Verschafft sich ein Sicherheitsdienst im Auftrag eines Zwangsverwalters Zugang zu Räumen, verschließt diese und bewacht den Eingangsbereich, so dass die Räume nicht mehr vom bisherigen Nutzer betreten werden können, so handelt es sich um verbotene Eigenmacht und die Räume müssen wieder herausgegeben werden.
So die Entscheidung des Landgerichts Berlin in dem hier vorliegenden Fall eines Eilverfahrens zur Herausgabe der Räume in der 5. Etage an die Initiative zum Erhalt des Kunsthauses Tacheles e.V.. Die Mitarbeiter eines privaten Sicherheitsdienstes hatten sich am 7. Dezember 2011 im Auftrag des Zwangsverwalters Zugang zu den Räumen verschafft, die Eingangstüre verschlossen und den Eingangsbereich bewacht.
Nach Auffassung des Landgerichts Berlin ist diese Handlungsweise als sogenannte „verbotene Eigenmacht“ im Sinne des § 858 Abs. 1 BGB zu werten und der Herausgabeklage stattzugeben.

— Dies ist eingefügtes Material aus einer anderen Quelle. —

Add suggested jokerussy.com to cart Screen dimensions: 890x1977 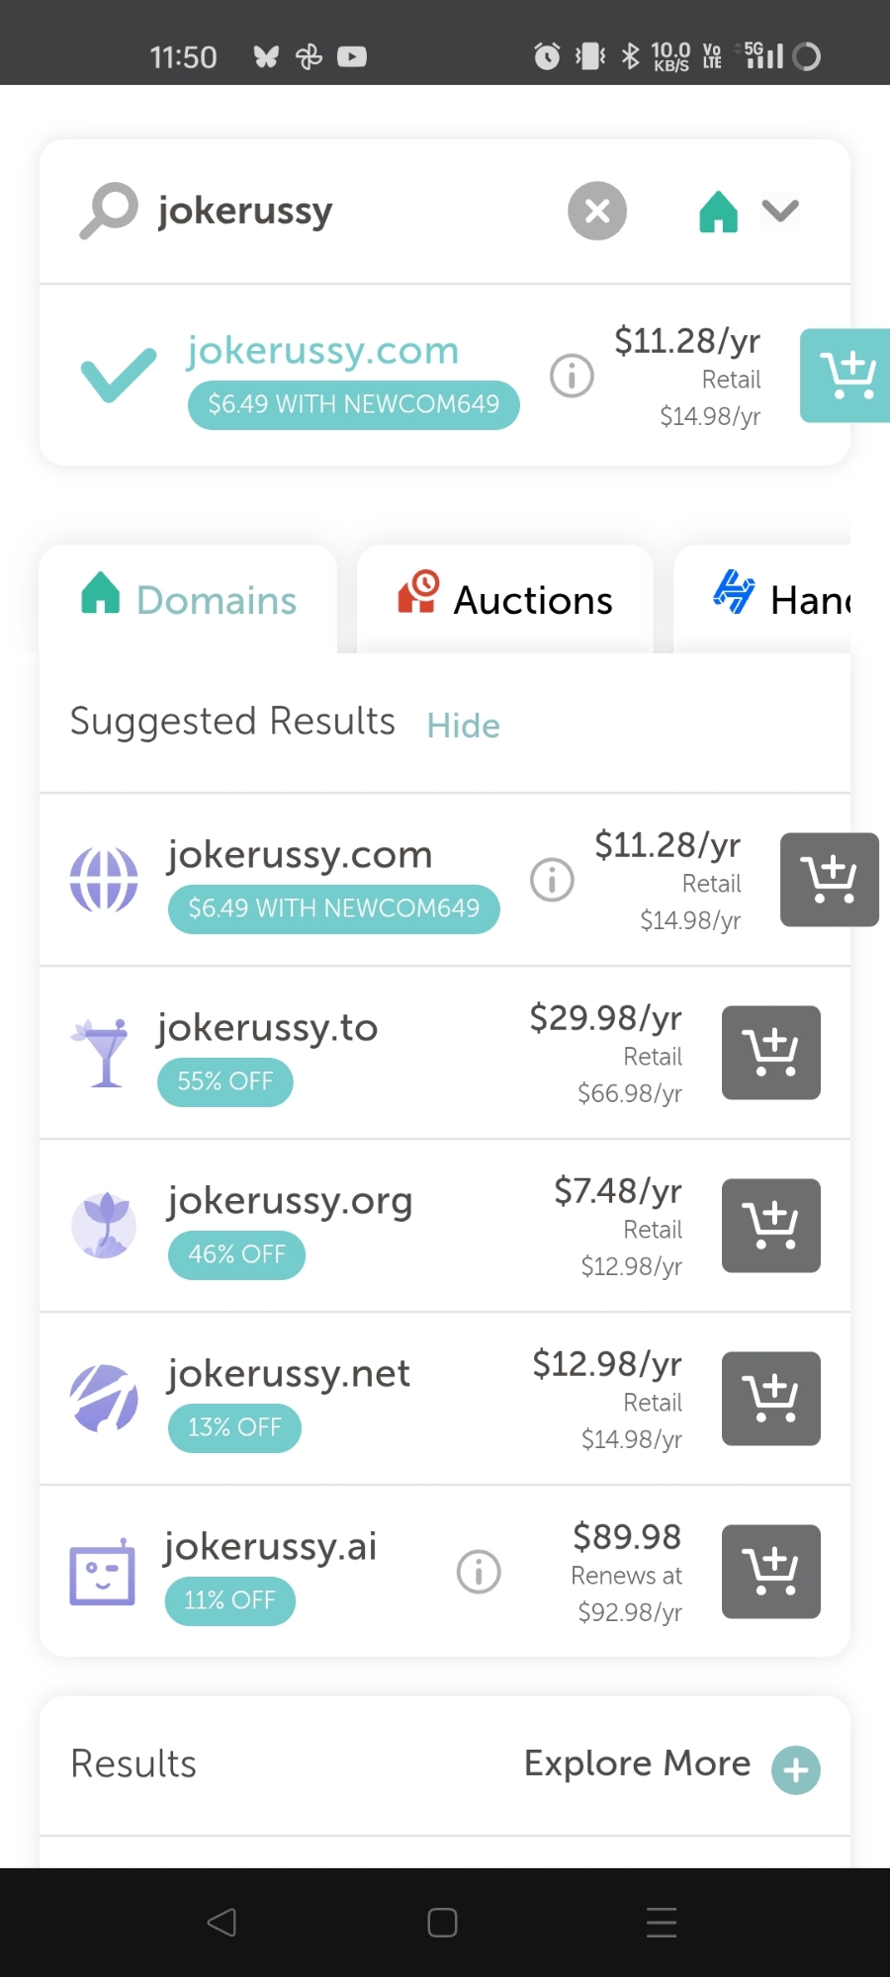829,880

Dabei ist ausdrücklich hervorgehoben worden, dass mit dem Urteil nicht über die Frage entschieden worden ist, ob die Initiative ihrerseits zum Besitz der Räume berechtigt gewesen ist, sondern nur über die Unzulässigkeit der Selbsthilfe durch den Zwangsverwalter. Die Entscheidung, ob die jetzt wiederhergestellte Besitzlage von Dauer ist, ist der schon rechtshängigen Hauptsache-Räumungsklage1 vorbehalten.